§ Assignment:
Using the entries that follow, transcribe only the lines from the line with "Instruction: Rotate page" to the line with "Viewport: 502px width, 282px height.", both included, exactly as they stand and without pictures.

[Opening Data listing section]

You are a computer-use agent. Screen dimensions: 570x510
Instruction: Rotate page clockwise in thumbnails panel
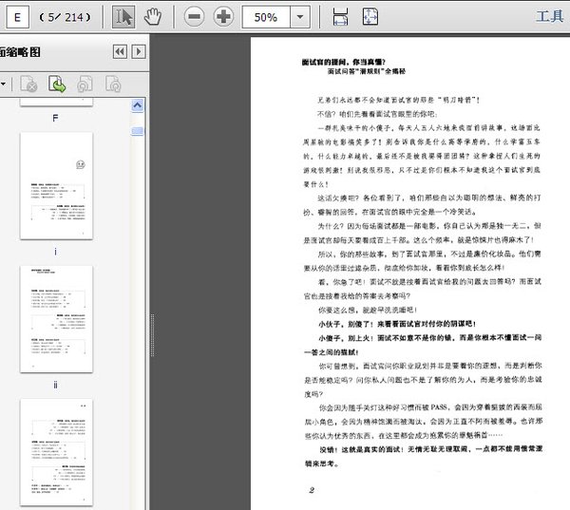112,85
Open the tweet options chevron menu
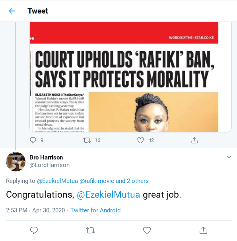 [x=229, y=157]
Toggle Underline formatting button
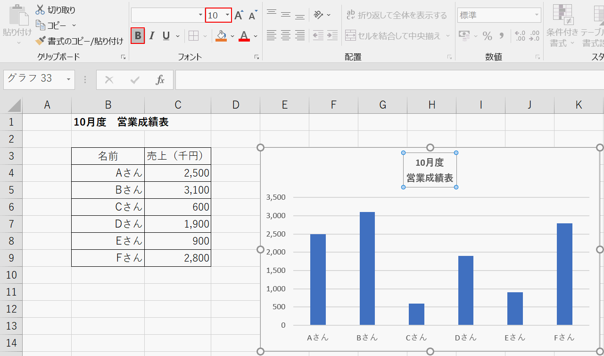 click(166, 35)
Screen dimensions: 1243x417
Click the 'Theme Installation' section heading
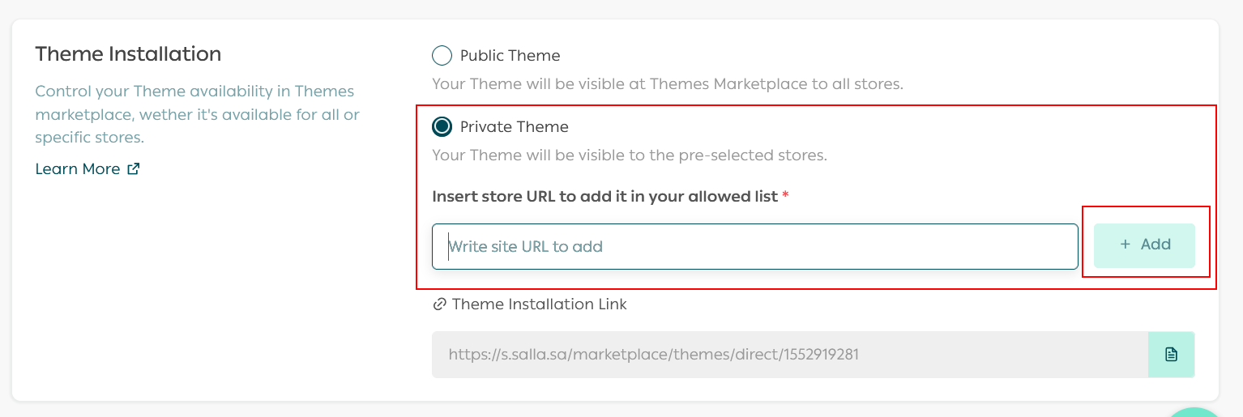[128, 54]
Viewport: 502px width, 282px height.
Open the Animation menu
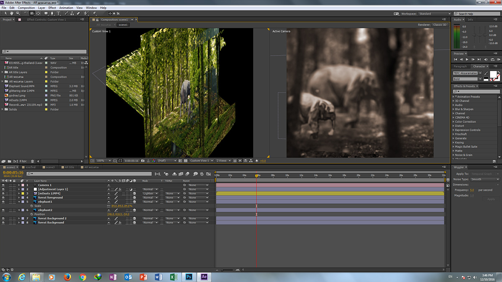(66, 8)
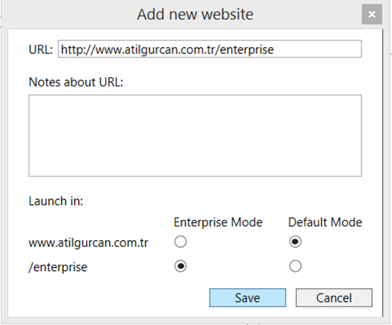This screenshot has width=392, height=325.
Task: Click the Launch in: label
Action: click(x=56, y=201)
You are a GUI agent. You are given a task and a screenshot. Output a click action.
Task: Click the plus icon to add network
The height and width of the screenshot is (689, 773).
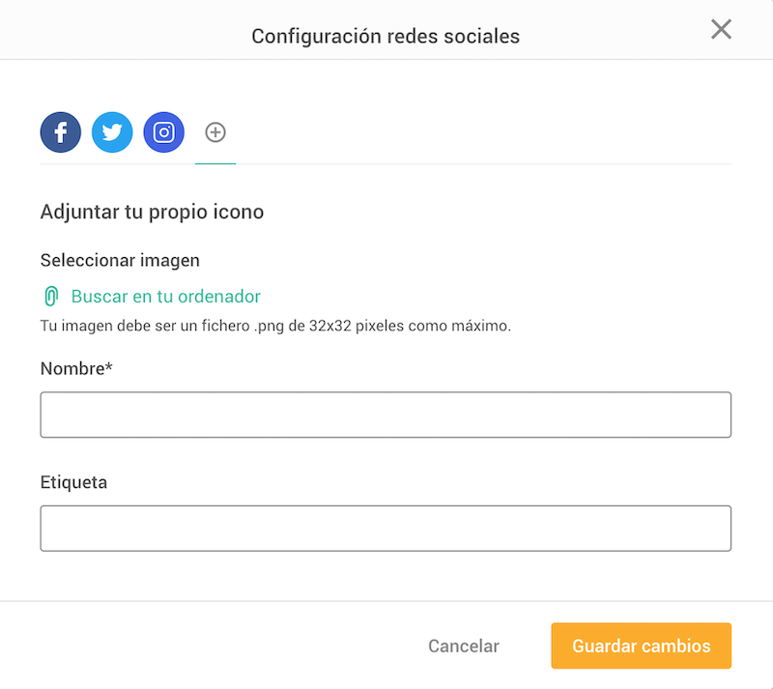coord(215,132)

[Closing Data listing section]

§ Problem solution:
Instruction: Rotate page clockwise in thumbnails panel
112,85
Open the tweet options chevron menu
 [x=229, y=157]
Toggle Underline formatting button
 click(166, 35)
Screen dimensions: 1243x417
Click the 'Theme Installation' section heading
[128, 54]
Viewport: 502px width, 282px height.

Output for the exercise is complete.